Jennifer Rode's training is in informatics, human-computer interaction and anthropology. In her research, she uses an ethnographic approach to understand technology users in the context of their daily lives and to understand issues surrounding gender, security and privacy. Her work is used to inform and evaluate the design of ubiquitous computing technologies, especially "smart homes." In doing so, Rode aims to contribute theoretically to understanding the design process and the larger field of digital anthropology. Her major teaching area is in human-computer interaction. Dr. Rode’s professional experience has included several academic posts as well as consultant and research positions at a variety of private-sector companies. Early in her career, she was one of the initial members of the User Experience team designing the initial UI for TiVo.

Trina Joyce Sajo is a PhD candidate in Media Studies at the Faculty of Information and Media Studies, The University of Western Ontario.

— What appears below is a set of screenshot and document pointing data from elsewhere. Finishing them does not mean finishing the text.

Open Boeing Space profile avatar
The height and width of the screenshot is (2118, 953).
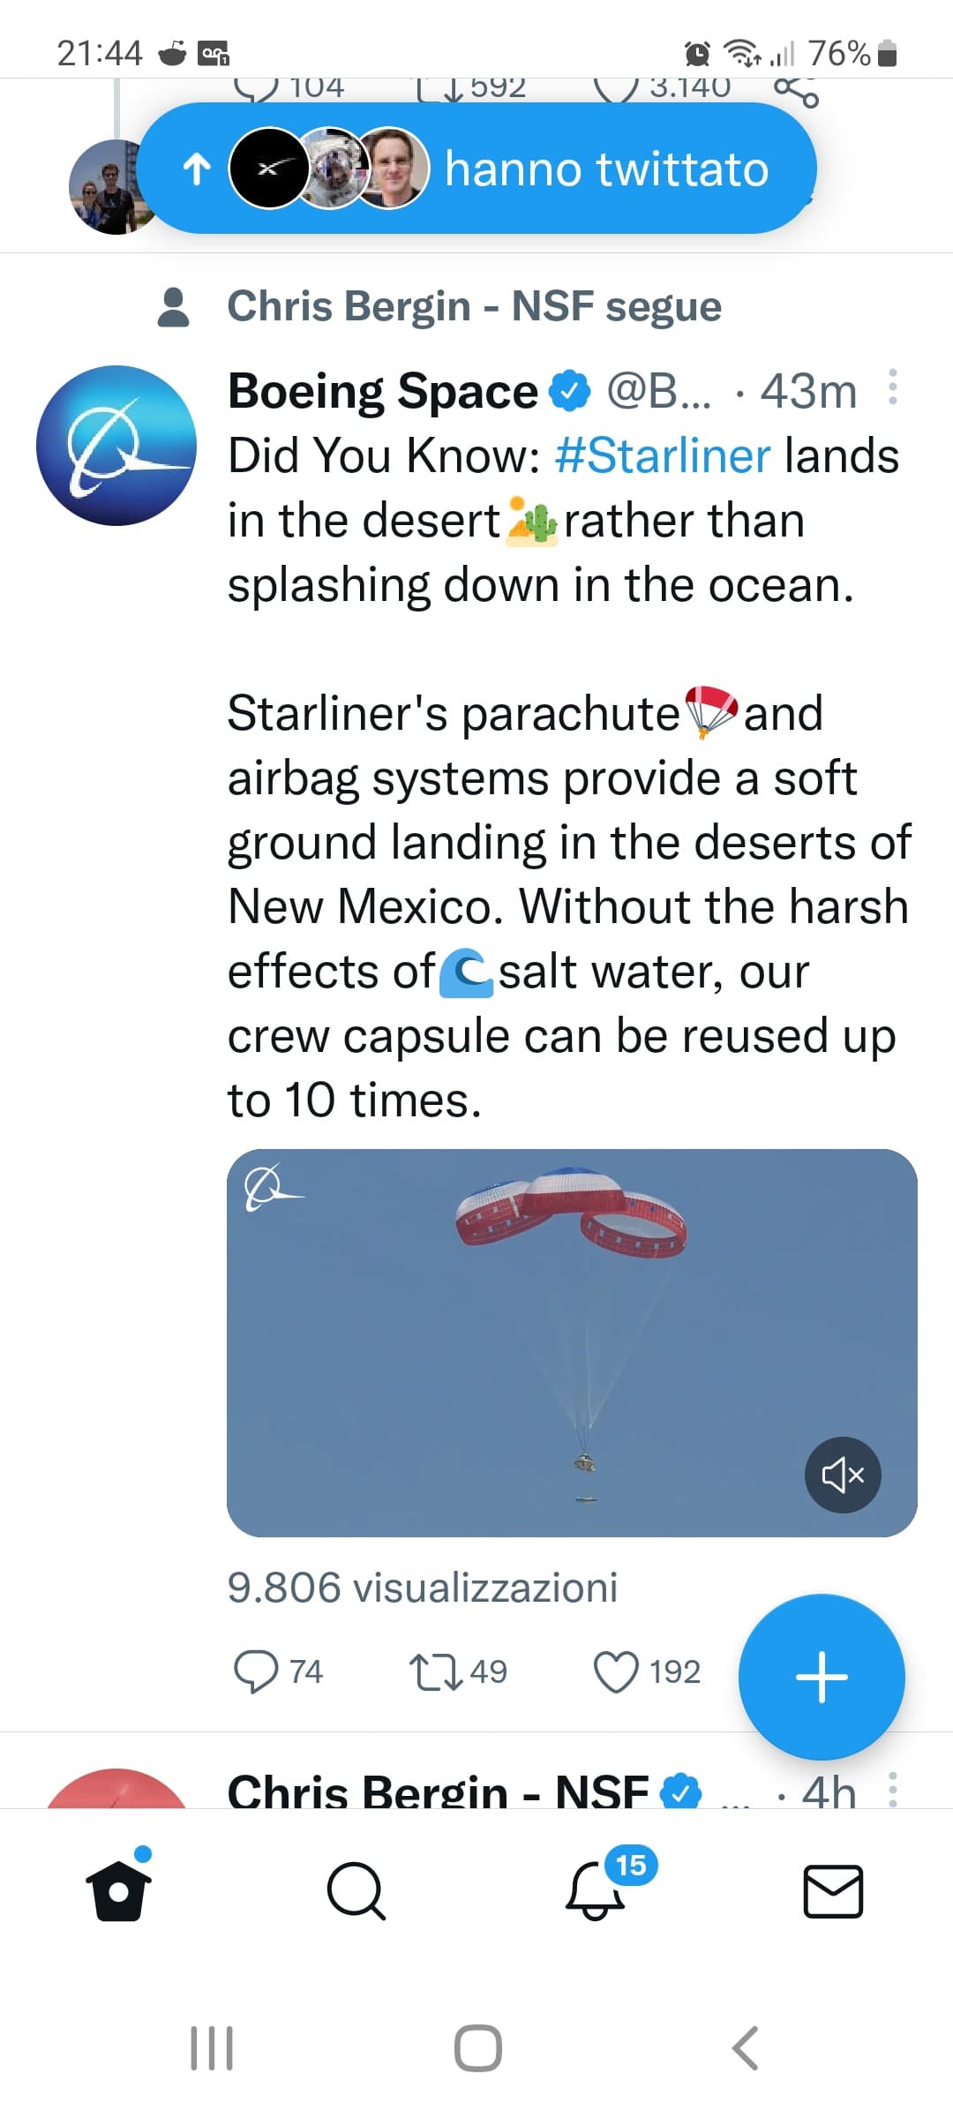pos(116,446)
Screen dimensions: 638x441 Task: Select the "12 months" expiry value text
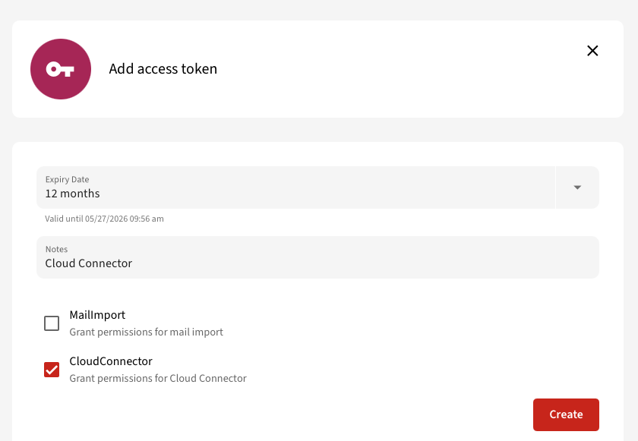(72, 194)
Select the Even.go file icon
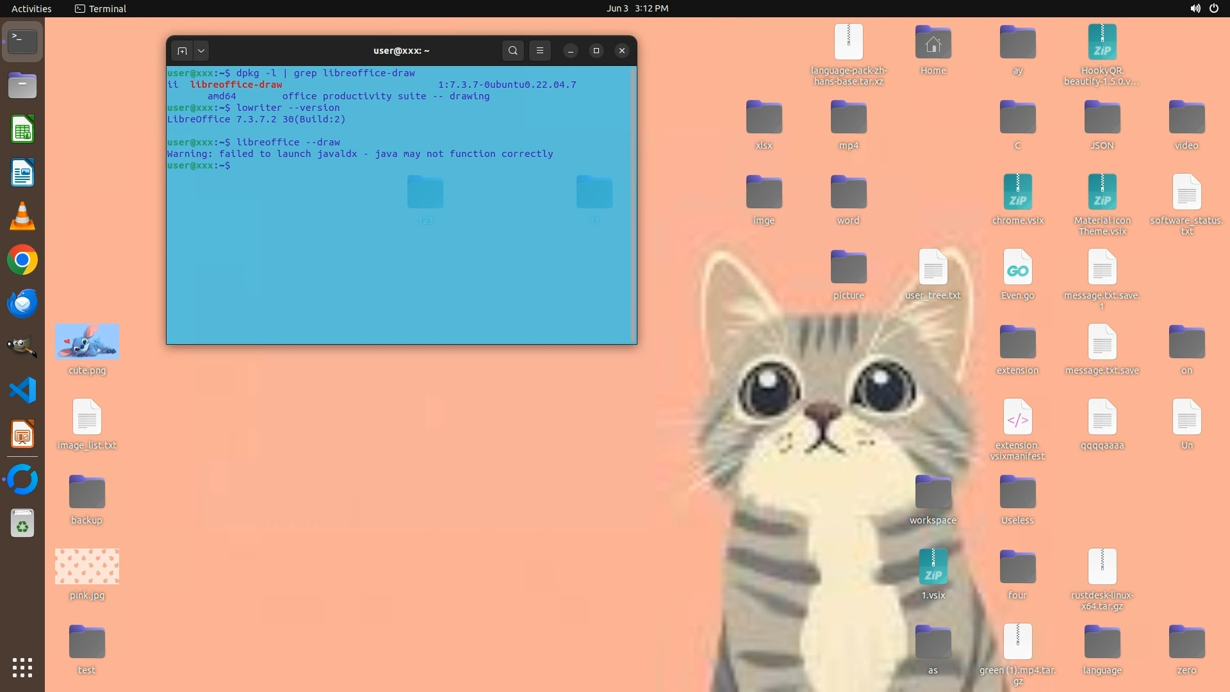1230x692 pixels. (1017, 268)
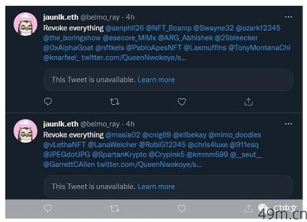
Task: Open more options on the second tweet
Action: coord(288,124)
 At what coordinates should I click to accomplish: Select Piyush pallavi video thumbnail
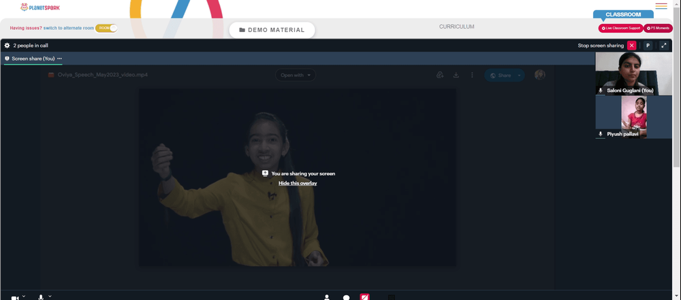[633, 117]
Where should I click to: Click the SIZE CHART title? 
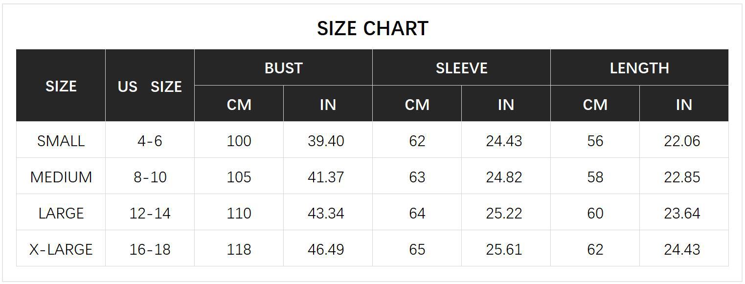(372, 28)
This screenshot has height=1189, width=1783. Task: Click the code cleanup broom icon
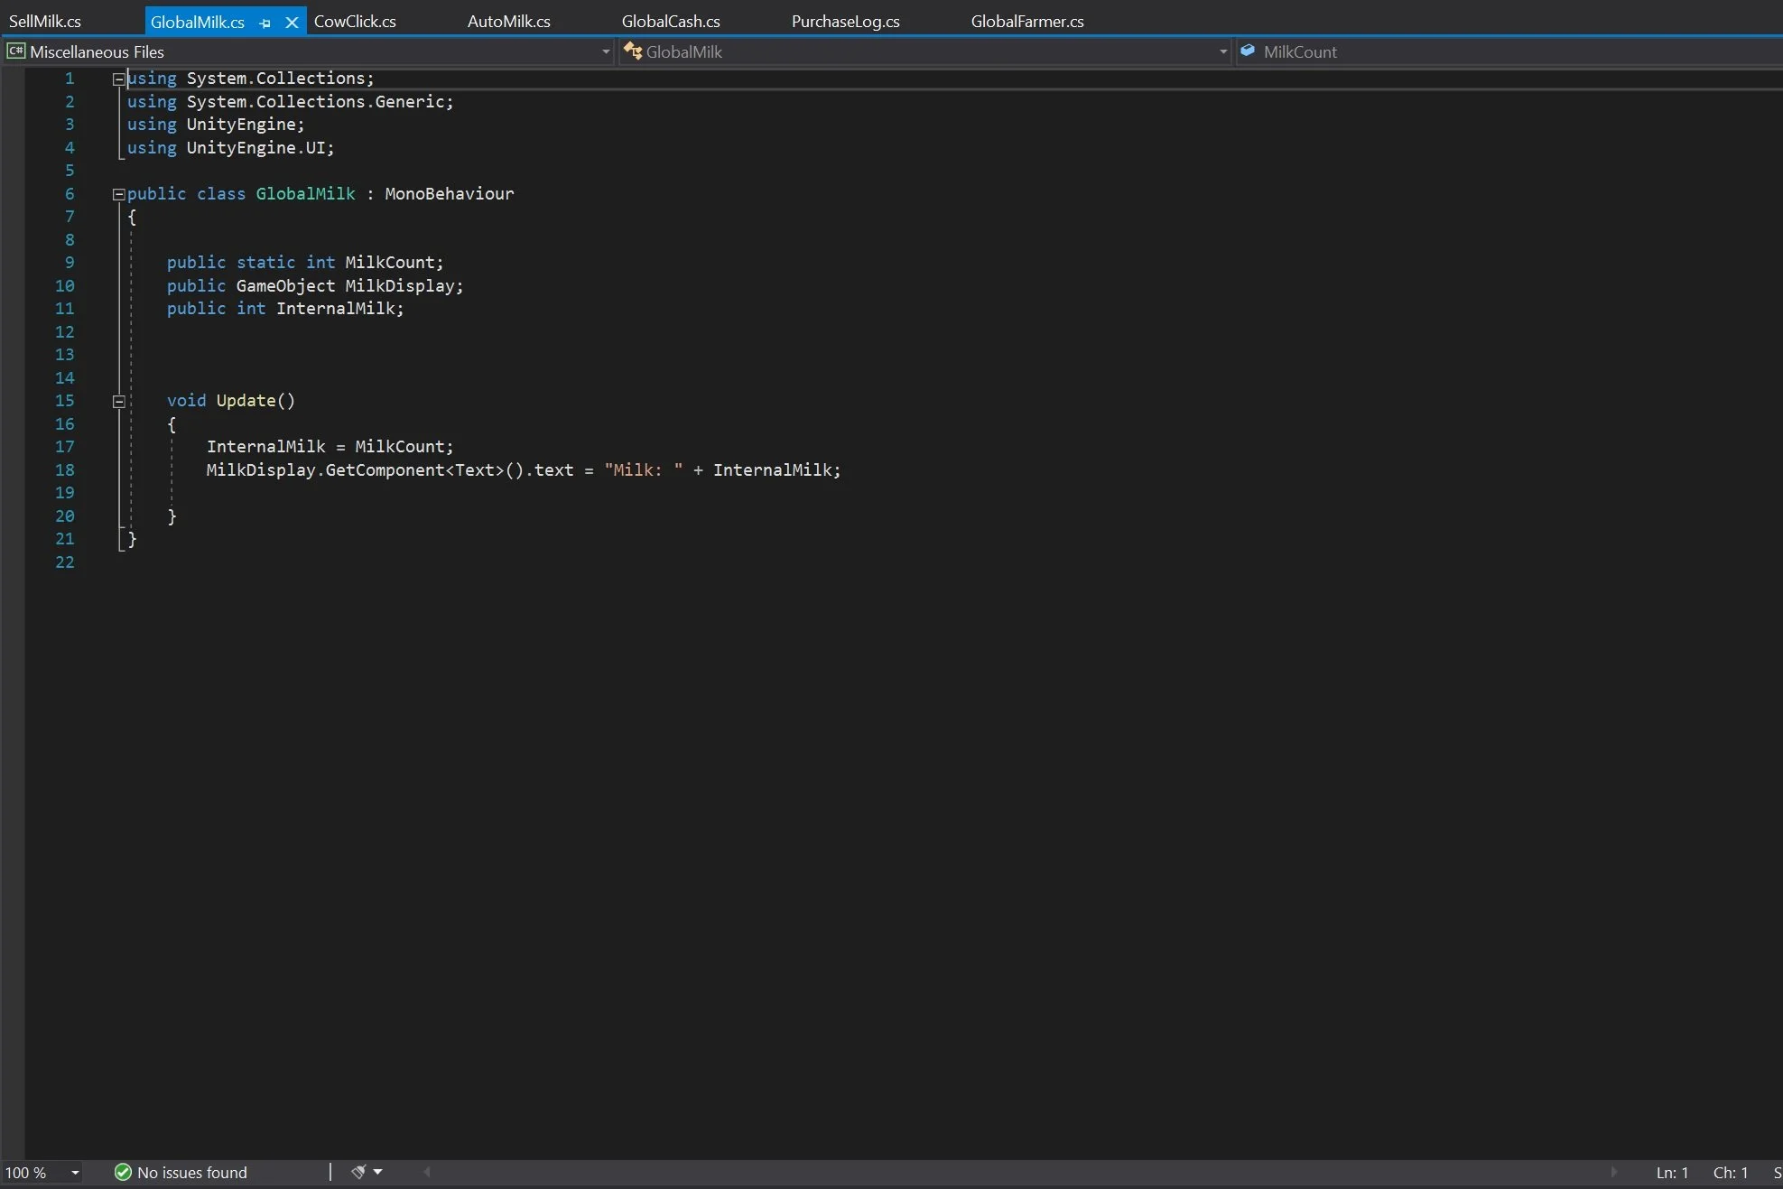[360, 1172]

She holds an International Development Research Center (IDRC) Canada grant to study cybersex from the perspective of Philippine ICT policy and regulation, which is part of her dissertation project to explore tensions between lived realities of cybersex and laws surrounding the phenomenon.

Gina Schlesselman-Tarango is a newly hired Instructional Services and Initiatives Librarian at California State San Bernardino where she will spend her time working with the library’s critical information literacy program. She is excited about student-centered pedagogy, information politics, feminism, and critical animal studies.

Caitlin Shanley is the team leader for instruction and the librarian for American Studies, Asian Studies, and Women’s Studies at Temple University in Philadelphia, PA.

Rebecka Sheffield is a doctoral student in the Faculty of Information at the University of Toronto, in collaboration with the Mark S. Bonham Centre for Sexual Diversity Studies. Rebecka’s research draws from social movement theory and archival studies to explore the sustainability and strategic actions of lesbian and gay archives as social movement organizations. Her dissertation project examines queer archives at a moment in time when the socio-political environment has opened up opportunities for these organizations to engage with the mainstream in ways previously unavailable.

Lisa Sloniowski is an Associate Librarian (English Literature) and a PhD student in Social and Political Thought at York University. She researches feminist archives and libraries, neoliberalism and libraries, and critical information literacy. She is co-investigator on Dr. Bobby Noble's SSHRC-funded Feminist Porn Archive and Research Project. http://www.yorku.ca/lisasl/ David Squires is completing a dissertation in English that traces the transatlantic rise of library science and its impact on modern literature. He recently co-edited the volume Porn Archives (Duke University Press, 2014).

Michael Waldman is the Head of Collection Management at Baruch College, CUNY. He is interested in creating vibrant and diverse library collections. He wrote Libraries and the Transgender Community, which can be found in Serving LGBTIQ Library and Archives Users, edited by Ellen Greenblatt. He can be reached at Michael.Waldman@baruch.cuny.edu

Kellee E. Warren is a Master of Science candidate in the Graduate School of Library and Information Science at the University of Illinois at Urbana-Champaign. Her research interests focus on the underrepresented in the archives, specifically enslaved black women of the Diaspora, and how this history impacts current trends in diversity in the LIS and archival science professions. Her research began with an interest in the culture of enslaved black women, labor and reproduction, and their role in the economics of the Atlantic Slave Trade.

Michael M. Widdersheim is a PhD student in the School of Information Sciences at the University of Pittsburgh with experience in public and school libraries.